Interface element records

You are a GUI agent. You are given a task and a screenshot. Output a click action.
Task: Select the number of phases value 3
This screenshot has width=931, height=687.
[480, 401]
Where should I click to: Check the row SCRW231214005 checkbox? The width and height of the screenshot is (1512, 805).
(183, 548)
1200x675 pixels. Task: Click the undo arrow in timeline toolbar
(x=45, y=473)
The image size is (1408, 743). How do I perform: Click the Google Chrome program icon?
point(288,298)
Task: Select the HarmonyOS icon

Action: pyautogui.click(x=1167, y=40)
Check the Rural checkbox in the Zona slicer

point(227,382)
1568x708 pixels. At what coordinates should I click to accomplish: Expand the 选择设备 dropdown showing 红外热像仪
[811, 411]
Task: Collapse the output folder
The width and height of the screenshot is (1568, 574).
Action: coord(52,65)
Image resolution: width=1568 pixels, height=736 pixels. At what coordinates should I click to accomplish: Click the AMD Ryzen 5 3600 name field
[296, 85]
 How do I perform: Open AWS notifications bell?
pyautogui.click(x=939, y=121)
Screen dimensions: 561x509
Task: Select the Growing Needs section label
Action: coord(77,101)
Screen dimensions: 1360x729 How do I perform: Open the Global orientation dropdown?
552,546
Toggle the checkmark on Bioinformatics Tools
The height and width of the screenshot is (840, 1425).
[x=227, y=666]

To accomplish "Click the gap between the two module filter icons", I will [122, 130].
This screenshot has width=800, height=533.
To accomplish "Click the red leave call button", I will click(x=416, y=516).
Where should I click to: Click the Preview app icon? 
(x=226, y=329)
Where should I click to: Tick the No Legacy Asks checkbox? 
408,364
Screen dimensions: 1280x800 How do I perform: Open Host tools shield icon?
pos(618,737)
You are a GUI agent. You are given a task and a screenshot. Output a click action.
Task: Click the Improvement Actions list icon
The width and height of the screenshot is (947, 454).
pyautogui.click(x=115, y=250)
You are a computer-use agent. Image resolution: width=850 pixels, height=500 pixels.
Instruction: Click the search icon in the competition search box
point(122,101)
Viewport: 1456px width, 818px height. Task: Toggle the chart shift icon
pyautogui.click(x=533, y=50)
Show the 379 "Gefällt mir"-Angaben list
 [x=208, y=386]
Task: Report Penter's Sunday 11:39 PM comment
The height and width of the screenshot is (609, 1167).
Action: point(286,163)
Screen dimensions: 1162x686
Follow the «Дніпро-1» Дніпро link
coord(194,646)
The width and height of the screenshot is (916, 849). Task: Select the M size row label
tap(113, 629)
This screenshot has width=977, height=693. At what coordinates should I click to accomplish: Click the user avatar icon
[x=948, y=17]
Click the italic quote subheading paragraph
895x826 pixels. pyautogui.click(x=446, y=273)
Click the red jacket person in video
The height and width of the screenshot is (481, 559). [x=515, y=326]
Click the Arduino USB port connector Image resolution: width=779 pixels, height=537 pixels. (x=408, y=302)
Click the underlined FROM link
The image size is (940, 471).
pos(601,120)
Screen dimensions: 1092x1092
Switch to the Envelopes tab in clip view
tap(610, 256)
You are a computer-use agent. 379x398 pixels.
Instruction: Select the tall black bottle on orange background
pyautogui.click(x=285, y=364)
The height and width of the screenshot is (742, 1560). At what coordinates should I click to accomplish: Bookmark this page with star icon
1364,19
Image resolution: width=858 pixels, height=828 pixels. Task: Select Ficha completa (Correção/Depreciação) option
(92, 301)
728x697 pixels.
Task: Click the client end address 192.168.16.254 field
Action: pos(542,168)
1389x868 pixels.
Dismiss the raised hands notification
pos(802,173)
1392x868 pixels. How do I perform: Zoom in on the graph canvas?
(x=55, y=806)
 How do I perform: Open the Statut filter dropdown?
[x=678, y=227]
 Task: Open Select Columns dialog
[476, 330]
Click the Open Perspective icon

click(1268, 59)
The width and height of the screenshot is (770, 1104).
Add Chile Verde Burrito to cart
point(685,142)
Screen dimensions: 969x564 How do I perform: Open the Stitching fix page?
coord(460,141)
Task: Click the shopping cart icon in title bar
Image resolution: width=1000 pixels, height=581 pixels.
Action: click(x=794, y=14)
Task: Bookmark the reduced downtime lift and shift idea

## [AIM]
Copy out the lines from the one containing "1389x868 pixels." through the end of the records, inclusive.

## [ANSWER FOR THE TASK]
1389x868 pixels.
Dismiss the raised hands notification
pos(802,173)
1392x868 pixels. How do I perform: Zoom in on the graph canvas?
(x=55, y=806)
 How do I perform: Open the Statut filter dropdown?
[x=678, y=227]
 Task: Open Select Columns dialog
[476, 330]
Click the Open Perspective icon

click(1268, 59)
The width and height of the screenshot is (770, 1104).
Add Chile Verde Burrito to cart
point(685,142)
Screen dimensions: 969x564 How do I perform: Open the Stitching fix page?
coord(460,141)
Task: Click the shopping cart icon in title bar
Image resolution: width=1000 pixels, height=581 pixels.
Action: click(x=794, y=14)
Task: Bookmark the reduced downtime lift and shift idea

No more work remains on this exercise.